# Storage

> `POD` and containers are __ephemeral__, which has it's upsides and downsides

An upsides, as we have seen:
- Easy to create
- Easy to destroy 
- Immutable and easier to reason about
- Easy to parallelize

But, unfortunately, there are some downsides:
- __When container/`POD` is removed all of the data created by it on local disk is also removed__
- Each container is separate entity, hence sharing data between containers is not possible...

... not possible unless we introduce `Volume`s!

# Volumes

`Volume`s in `k8s` are a little different from the ones in `Docker`.

Brief overview of `volume`s in `Docker`:
- Directory on `disk` or in another `container`
- `Volume`s are mounted to containers during runtime
- One can share data across instances (or using `cloud` storage) via `drivers` (see [here](https://docs.docker.com/storage/volumes/#share-data-among-machines))
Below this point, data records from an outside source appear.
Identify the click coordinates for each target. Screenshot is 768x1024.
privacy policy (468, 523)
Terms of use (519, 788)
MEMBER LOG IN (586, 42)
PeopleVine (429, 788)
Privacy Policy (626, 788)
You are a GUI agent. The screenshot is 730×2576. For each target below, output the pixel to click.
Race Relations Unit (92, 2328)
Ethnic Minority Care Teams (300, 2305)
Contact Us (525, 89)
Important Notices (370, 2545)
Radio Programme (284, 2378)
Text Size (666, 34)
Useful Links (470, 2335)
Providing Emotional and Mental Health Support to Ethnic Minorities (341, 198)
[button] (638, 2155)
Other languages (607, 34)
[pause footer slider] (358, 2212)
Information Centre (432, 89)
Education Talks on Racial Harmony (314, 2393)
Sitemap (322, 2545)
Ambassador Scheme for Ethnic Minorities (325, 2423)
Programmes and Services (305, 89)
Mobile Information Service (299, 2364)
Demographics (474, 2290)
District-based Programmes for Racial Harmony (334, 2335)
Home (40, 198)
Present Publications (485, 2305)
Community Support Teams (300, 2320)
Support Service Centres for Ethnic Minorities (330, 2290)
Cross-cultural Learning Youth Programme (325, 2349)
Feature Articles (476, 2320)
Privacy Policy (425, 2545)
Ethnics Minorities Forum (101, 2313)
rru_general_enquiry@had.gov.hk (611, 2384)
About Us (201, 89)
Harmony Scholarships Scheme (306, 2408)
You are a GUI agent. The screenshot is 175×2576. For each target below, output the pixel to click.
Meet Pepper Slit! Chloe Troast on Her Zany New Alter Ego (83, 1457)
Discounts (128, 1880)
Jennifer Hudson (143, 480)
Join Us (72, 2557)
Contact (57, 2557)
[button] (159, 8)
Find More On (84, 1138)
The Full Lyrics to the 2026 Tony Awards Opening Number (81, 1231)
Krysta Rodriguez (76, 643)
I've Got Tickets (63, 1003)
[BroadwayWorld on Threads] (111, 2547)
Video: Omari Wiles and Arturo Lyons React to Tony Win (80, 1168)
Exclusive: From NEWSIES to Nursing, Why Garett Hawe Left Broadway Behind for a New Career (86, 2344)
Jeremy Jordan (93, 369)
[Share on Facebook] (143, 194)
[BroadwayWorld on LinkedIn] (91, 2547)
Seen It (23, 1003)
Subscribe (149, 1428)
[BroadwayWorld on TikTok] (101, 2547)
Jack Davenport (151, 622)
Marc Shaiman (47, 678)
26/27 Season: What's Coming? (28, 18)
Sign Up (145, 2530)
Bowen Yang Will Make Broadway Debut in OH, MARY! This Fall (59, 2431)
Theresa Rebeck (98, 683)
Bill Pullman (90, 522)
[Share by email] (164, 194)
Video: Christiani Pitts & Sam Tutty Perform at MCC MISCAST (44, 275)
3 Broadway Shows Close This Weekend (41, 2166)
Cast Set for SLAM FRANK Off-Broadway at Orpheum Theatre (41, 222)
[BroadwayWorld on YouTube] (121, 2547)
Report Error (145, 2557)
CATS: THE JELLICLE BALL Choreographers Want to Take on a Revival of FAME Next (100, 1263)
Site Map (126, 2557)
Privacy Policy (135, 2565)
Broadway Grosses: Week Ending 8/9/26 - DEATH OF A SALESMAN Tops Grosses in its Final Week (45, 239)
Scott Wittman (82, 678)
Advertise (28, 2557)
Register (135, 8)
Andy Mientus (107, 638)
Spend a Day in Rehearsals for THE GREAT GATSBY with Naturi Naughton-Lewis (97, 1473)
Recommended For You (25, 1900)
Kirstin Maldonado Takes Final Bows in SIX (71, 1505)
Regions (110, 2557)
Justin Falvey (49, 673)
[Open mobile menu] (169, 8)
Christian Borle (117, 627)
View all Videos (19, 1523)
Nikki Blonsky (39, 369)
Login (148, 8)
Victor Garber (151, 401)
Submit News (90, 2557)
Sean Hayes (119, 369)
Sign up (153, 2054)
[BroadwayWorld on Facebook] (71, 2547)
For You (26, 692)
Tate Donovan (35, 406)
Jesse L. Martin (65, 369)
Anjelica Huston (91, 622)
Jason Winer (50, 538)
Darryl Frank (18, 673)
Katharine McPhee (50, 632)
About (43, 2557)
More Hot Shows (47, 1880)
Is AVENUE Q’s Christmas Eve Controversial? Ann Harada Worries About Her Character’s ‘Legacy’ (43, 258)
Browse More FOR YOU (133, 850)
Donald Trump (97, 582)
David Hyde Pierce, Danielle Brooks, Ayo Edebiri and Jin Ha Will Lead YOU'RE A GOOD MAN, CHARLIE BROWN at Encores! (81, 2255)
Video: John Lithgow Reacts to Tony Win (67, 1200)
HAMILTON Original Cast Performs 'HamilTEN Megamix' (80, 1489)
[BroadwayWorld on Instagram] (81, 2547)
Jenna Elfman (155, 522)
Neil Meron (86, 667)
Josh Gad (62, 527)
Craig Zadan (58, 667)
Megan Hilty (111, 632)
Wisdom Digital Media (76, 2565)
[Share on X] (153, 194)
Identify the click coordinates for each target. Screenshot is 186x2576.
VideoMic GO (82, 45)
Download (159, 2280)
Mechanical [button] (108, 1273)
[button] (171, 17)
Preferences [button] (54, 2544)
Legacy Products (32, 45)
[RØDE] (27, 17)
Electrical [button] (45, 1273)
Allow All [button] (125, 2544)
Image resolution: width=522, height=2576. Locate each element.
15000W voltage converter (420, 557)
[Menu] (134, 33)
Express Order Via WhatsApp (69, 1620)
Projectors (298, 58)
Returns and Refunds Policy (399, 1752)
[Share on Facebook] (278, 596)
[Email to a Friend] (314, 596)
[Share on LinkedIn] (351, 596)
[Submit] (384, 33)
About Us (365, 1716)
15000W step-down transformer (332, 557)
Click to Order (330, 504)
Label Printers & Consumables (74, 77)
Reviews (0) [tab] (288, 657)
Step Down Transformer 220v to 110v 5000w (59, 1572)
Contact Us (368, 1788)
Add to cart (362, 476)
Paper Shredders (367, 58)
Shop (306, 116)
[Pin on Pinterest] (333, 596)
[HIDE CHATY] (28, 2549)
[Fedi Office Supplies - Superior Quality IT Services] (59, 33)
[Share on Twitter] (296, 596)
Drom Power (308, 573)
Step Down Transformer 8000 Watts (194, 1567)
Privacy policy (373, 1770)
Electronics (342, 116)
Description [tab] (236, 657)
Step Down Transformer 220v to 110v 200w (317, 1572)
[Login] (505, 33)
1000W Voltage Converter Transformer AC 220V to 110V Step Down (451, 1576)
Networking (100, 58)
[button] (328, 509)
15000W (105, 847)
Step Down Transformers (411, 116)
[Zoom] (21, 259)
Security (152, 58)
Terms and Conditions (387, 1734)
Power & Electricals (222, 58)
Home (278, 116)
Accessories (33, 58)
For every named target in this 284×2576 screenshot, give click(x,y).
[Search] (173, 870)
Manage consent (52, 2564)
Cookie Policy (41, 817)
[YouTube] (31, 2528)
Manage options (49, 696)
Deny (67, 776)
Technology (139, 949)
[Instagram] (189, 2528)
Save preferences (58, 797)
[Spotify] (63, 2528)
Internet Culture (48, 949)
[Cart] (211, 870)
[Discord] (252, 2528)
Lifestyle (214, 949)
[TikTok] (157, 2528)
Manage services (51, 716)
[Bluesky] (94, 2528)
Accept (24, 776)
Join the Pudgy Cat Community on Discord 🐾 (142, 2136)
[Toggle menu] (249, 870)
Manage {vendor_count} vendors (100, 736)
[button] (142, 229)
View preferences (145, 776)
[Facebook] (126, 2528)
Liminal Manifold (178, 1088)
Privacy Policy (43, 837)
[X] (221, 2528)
Above resolves some of our problems, but the feature set is quite limited and __is not enough for handling large-scale deployments__

> `Kubernetes` supports a lot of `volume` types which makes our life substantially easier

High level features:
- __Any `volume`s can be mounted at the same time__
- __Ephemeral `volume`s__ - have lifetime the same as `POD`
- __Persistent `volume`s__ - are indepdent of `POD` lifetime
- __Data is available across `container`s restart__ handled by `kubelet`

Providing volumes to `POD`s is done via:
- `.spec.volumes` - specifies which `volumes` to use
- `.spec.containers[*].volumeMounts` - where and which volume to mount for specific container

`DaemonSet` with volume mounting (mounting `volume` residing on `node`, similiar to basic `docker` volume case):

In [None]:
---
apiVersion: apps/v1
kind: DaemonSet
metadata:
  name: fluentd-elasticsearch
  labels:
    k8s-app: fluentd-logging
spec:
  selector:
    matchLabels:
      name: fluentd-elasticsearch
  template:
    metadata:
      labels:
        name: fluentd-elasticsearch
    spec:
      containers:
      - name: fluentd-elasticsearch
        image: quay.io/fluentd_elasticsearch/fluentd:v2.5.2
        resources:
          limits:
            memory: 200Mi
          requests:
            cpu: 100m
            memory: 200Mi
        # Here we can mount them with `name` matching
        # Ephemeral Volumes
        volumeMounts:
        - name: varlog
          mountPath: /var/log
        - name: varlibdockercontainers
          mountPath: /var/lib/docker/containers
          readOnly: true
      terminationGracePeriodSeconds: 30
      # Here we define our volumes
      # Data from POD will be mounted
      volumes:
      - name: varlog
        hostPath:
          path: /var/log
      - name: varlibdockercontainers
        hostPath:
          path: /var/lib/docker/container

## `subPath`

> __`subPath` allows us to share single `volume` for multiple uses in single `POD`__

We could also do that via `mountPath`, but:
- there is no access separation between different containers
- more data is mounted than necessary for containers

Below is an example of `LAMP` stack (Linux Apache MySql PHP) defined as a "bare POD":

In [None]:
apiVersion: v1
kind: Pod
metadata:
  name: my-lamp-site
spec:
    containers:
    - name: mysql
      image: mysql
      env:
      - name: MYSQL_ROOT_PASSWORD
        value: "rootpasswd"
      volumeMounts:
      - mountPath: /var/lib/mysql
        name: site-data
        subPath: mysql
    - name: php
      image: php:7.0-apache
      volumeMounts:
      - mountPath: /var/www/html
        name: site-data
        subPath: html
    volumes:
    - name: site-data
      persistentVolumeClaim:
        claimName: my-lamp-site-data

What `subpath` does in this case:
- for `php` data within `persistentVolume` inside `php` folder will be mounted under `/var/www/html`
- for `mysql` data within `persistentVolume` inside `mysql` folder will be mounted under `/var/www/mysql`

Please note that:
- `php` folder in `persistentVolume` __is not available for `mysql` container__
- `mysql` folder in `persistentVolume` __is not available for `php` container__

An additional explanation is given [here](https://stackoverflow.com/questions/65399714/what-is-the-difference-between-subpath-and-mountpath-in-kubernetes)

## Volume Types

`kubernetes` provides quite a few integrations for standard volumes, including:
- `AWS Elastic Block Store`
- Microsoft's Azure `Disk` and `File`
- Self-hosted `cephfs`
- [Google Cloud Persistent Disk](https://kubernetes.io/docs/concepts/storage/volumes/#gcepersistentdisk)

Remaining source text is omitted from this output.